International Encyclopedia of Men and Masculinities
APHRODISIACS
Aphrodisiacs are most commonly understood as substances which cause or increase sexual desire. The United States Food and Drug Administration (FDA) report on Aphrodisiacs (1996) concludes that there is no proof that any substance has an effect on human sexual desire. However, as Peter Taberner’s (1985) exhaustive study, Aphrodisiacs, indicates, the myths are stronger than the science. Etymologically, the name derives from Aphrodite, the Greek counterpart of Venus. Aphrodite was born from the sea, which contributes to the folklore surrounding the arousal-inducing powers of many types of seafood. Several items, most notably mandrake root, rhinoceros horn and ginseng (whose name literally means ‘man root’) have gained their reputations solely on the basis of the ‘law of similarity’: that is, shapes which may resemble a penis. Similarly, the penises of animals—for example, the tiger for its ability to copulate several times per hour and the elephant, rhinoceros and bear for sheer size—purportedly imbue male consumers with an incumbent potency.
Exotic, luxurious and unfamiliar foods have been attributed with aphrodisiacal powers through myth, mistranslation and misunderstanding. The Oxford English Dictionary records references as early as 1753 to tomatoes as ‘love apples’. For example, this mistranslation of the French for ‘Moorish apple’ finds its into James Joyce’s classic novel Ulysses, along with the more familiar oysters. Passionfruit’s name is often taken to refer to its extraordinary powers and not its more pristine origin as having been discovered on the Christian holy day, Passion Sunday. Perhaps the most infamous and persistent aphrodisiac is so-called ‘Spanish Fly’, which was described by Hippocrates as a remedy for several conditions. The substance is produced by crushing dried blister beetles. The males of the species secrete cantharidin and give it to the females as part of the mating ritual. However, it is a poison which does in fact cause severe urinary tract swelling and only 10 mg is a fatal dose. Nevertheless, in Roman times Emperor Nero’s wife allegedly laced the food of her guests with the powder. In 1772 the notorious Marquis de Sade gave aniseed sweets laced with cantharidin to some prostitutes, hoping to make them lusty, but instead it poisoned them.
The facts and the fictions about aphrodisiacs invoke several simultaneous and often contradictory masculinist discourses, including the millennia-old nature—culture debate. Perhaps the most pernicious among these is the perceived difference between treatments for males and females, both in the type of treatment and in the motivation for it. Underlying the predominance of aphrodisiacs and performance enhancers is the assumption of both perpetual feminine receptivity and several versions of a phallic inferiority complex. This point is underscored by the development of the Cybersuit by Internet pornography retailer Vivid Video. The neoprene suits cover the body entirely and have carefully placed stimulators—thirty-six for the female, only twenty-seven for the male—for simulated copulation. The French film Thomas in Love (2000) portrays a comic but dystopic view of one man’s dependence on technology for his pleasure.

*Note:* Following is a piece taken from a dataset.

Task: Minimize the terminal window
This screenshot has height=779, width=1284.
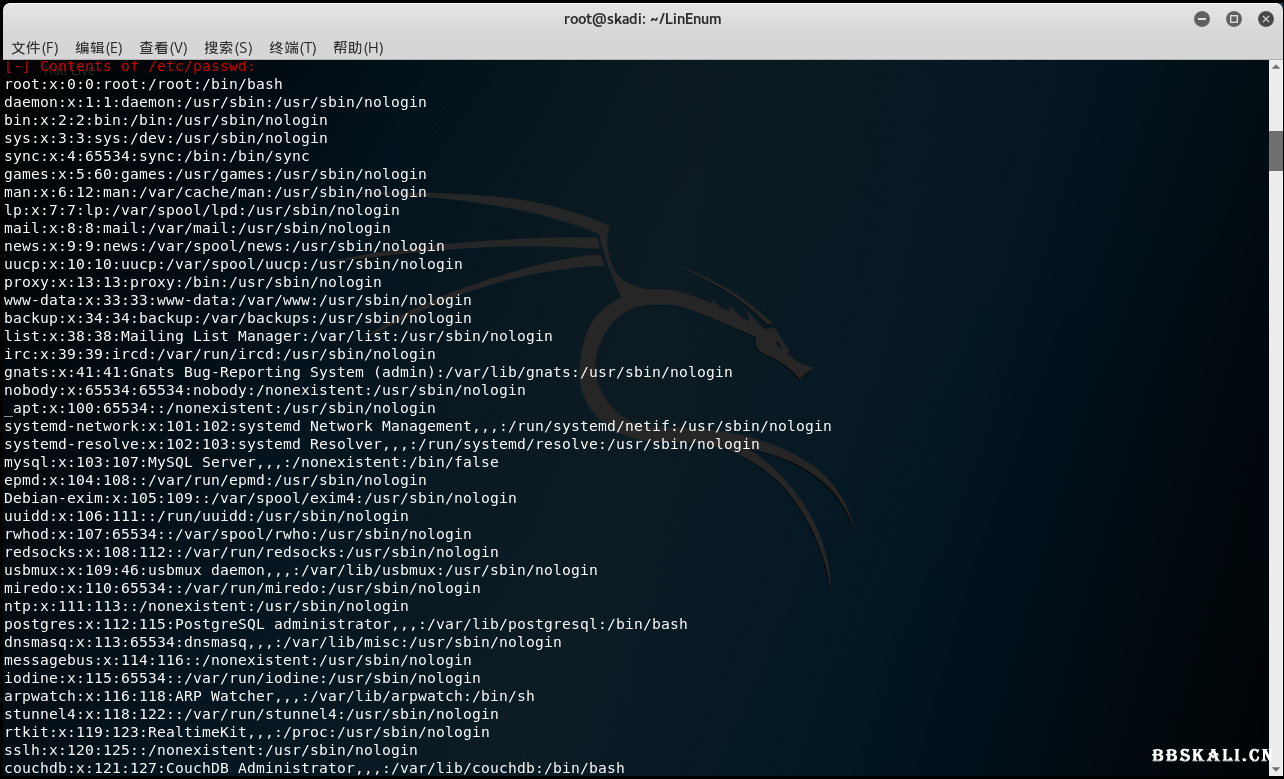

Significantly, the FDA differentiates between sexual performance and sexual appetite: that is, between erectile dysfunction and sexual arousal disorder. Contemporary performanceenhancing drugs are sought as correctives for either erectile dysfunction (formerly impotence) and/or sexual arousal disorder. Recently, several drugs—most famously Viagra, but also Cialis, Levitra and PT-141—have been introduced to correct erectile dysfunction by relaxing smooth muscle tissue and dilating the major artery in the penis. In popular discourses, these drugs are de facto aphrodisiacs since their primary function is that of helping men achieve and maintain an erection. The difference lies in the bases of the two maladies: sexual arousal disorder is catalogued in the DSM-IV; erectile dysfunction is not. Thus, sexual arousal disorder reinscribes the feminisation of mental illness and the medicalisation of femininity, as well as the myths of frigidity and/or the hysterical woman, while associating masculinity with the practice of medicine and of science. The emphasis on phallic performance underscores the perpetuation of phallocentrism in popular discourses and the continued privileging of penetrative sexual acts over other forms of intercourse.
Similarly, the Western, scientific approach serves as another site for the feminisation and infantilisation of Asian cultures while simultaneously exnominating the imbrication of sex (and sexuality) with prevailing politics, especially with respect to China. In these discourses, the West is superior morally, politically and evolutionarily. Asian cultures, like women, are characterised as more attuned to nature and more likely to subscribe to superstitions, as Elferink (2000) describes in his research into Aztec and Inca aphrodisiacal practices. The ultimate triumph occurs in the tendency to punish nations which traffic in the parts of endangered animals through economic sanctions, often with North America’s Indigenous peoples stereotypically portrayed as providers of poached animal parts. Not only is the (white) Westerner again rescuing primitive peoples, but in the revised discourse the technological modulation of the sexual urge mirrors the supposed dispassionate masculine reserve of late capitalism and its ideological foundations.